The ISM approach was employed in the present study to analyze the reciprocal relationships among factors influencing farmers’ decision-making processes [28,29]. The ISM enabled a structured understanding of how the selected factors are hierarchically interconnected, distinguishing foundational drivers from dependent outcomes [31]. The insights derived from this analysis helped to identify the key motivational factors that encourage farmers to join millet-based FPOs. Furthermore, the MICMAC analysis framework was applied to classify and validate these factors based on their driving and dependence power, thereby enhancing the interpretability of the overall system structure [28,29].

2.1. ISM Methodology

The ISM approach is analytical in nature and relies on the collective appraisals of a group for determining the presence and nature of relationships between factors. It derives the overall framework based on mutual interconnections among factors, as shown in Figure 1. As a modeling approach, it visually represents associations between the elements through a structured digraph. This helped to clarify relationships that exists between the factors that influenced members to join in millet FPOs and the directions of these relationships. In order to create a directed graph and hierarchical structure for the selected factors, the methodologies developed by Warfield for graph theory and Boole for algebra were adopted. These methodologies were implemented in a man–machine interaction mode, utilizing theoretical, conceptual, and computational leverage [32,33]. The operational procedure of ISM employed for this study is as below:
  • The factors that are pertinent to the joining of millet FPOs were determined.
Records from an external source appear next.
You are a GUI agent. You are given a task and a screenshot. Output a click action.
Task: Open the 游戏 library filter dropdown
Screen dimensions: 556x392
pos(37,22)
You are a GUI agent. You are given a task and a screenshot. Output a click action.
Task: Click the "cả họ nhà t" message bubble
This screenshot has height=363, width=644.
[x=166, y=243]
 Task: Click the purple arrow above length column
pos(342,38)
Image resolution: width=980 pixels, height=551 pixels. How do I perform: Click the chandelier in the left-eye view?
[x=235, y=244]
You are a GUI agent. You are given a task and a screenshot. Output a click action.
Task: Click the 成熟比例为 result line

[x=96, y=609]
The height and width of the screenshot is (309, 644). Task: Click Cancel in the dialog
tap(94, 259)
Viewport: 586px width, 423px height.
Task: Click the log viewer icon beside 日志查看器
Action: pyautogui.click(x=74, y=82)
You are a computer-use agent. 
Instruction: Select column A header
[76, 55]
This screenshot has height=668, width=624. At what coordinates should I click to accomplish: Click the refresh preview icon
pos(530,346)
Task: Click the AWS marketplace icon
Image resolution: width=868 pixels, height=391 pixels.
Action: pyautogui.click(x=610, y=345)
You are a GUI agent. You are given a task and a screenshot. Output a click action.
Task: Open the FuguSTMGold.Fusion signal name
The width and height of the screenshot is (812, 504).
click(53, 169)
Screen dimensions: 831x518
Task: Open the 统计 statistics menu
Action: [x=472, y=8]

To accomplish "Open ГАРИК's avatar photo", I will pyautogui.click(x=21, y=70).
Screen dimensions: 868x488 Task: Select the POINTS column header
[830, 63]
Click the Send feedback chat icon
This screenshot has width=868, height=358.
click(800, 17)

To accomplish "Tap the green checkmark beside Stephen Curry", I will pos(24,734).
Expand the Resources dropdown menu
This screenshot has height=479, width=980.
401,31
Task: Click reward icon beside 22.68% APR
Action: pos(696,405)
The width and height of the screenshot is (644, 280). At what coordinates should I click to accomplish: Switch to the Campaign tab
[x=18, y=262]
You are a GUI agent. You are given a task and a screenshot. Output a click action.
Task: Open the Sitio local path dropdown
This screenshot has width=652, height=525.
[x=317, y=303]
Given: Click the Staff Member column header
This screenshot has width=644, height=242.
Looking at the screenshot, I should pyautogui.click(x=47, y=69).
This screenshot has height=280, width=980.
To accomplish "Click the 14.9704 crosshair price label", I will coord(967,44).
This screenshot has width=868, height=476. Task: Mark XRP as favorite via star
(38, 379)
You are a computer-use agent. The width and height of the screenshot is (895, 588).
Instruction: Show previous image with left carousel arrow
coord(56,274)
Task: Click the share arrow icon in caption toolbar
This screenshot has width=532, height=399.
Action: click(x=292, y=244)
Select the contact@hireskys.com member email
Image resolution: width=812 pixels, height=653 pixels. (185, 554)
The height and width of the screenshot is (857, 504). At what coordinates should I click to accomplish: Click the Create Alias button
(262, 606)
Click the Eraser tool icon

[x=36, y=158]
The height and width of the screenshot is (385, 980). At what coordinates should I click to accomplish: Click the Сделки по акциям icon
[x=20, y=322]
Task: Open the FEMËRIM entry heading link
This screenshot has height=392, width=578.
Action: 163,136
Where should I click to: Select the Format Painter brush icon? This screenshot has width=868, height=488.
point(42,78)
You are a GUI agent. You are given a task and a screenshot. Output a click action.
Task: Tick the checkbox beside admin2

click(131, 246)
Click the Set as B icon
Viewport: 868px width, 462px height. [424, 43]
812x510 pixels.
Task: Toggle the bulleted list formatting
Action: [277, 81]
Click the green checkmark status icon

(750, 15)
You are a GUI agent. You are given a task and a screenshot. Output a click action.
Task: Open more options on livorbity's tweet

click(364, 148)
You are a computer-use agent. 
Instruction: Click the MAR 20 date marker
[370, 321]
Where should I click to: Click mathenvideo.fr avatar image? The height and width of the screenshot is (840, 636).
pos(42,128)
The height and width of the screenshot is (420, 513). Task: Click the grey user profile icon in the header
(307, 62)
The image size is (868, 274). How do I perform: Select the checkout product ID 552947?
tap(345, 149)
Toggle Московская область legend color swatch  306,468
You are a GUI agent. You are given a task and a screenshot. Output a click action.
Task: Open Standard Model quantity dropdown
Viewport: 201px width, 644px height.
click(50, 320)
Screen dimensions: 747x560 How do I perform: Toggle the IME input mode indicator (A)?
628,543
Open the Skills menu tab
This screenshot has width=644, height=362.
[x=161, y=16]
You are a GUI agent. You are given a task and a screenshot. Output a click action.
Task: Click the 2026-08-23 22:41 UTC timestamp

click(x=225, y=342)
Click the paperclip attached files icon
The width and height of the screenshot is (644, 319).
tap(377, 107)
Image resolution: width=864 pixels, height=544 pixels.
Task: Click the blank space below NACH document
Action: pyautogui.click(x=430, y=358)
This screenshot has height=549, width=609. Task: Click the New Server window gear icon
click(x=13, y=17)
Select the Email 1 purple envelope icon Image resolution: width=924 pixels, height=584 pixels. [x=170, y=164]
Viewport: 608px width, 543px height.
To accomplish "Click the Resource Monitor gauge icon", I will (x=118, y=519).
A group-based problem-solving approach was used.
  • The contextual relationship between the factors for analyzing element pairings was determined.
  • A factor-based structural self-interaction matrix (SSIM) was created. This matrix showed the system factors related to one another pairwise. The transitivity of this matrix was examined.
  • A reachability matrix was created by using the SSIM.
  • The reachability matrix was divided into multiple levels.
  • A conical form was created from the reachability matrix.
  • Transitive linkages were removed and a digraph was created based on the relationships shown in the reachability matrix.
  • The factor nodes in the resulting digraph were replaced and an ISM-based model was created.
  • A model for conceptual inconsistencies was examined and the required adjustments were made.

2.2. Structural Self-Interaction Matrix (SSIM)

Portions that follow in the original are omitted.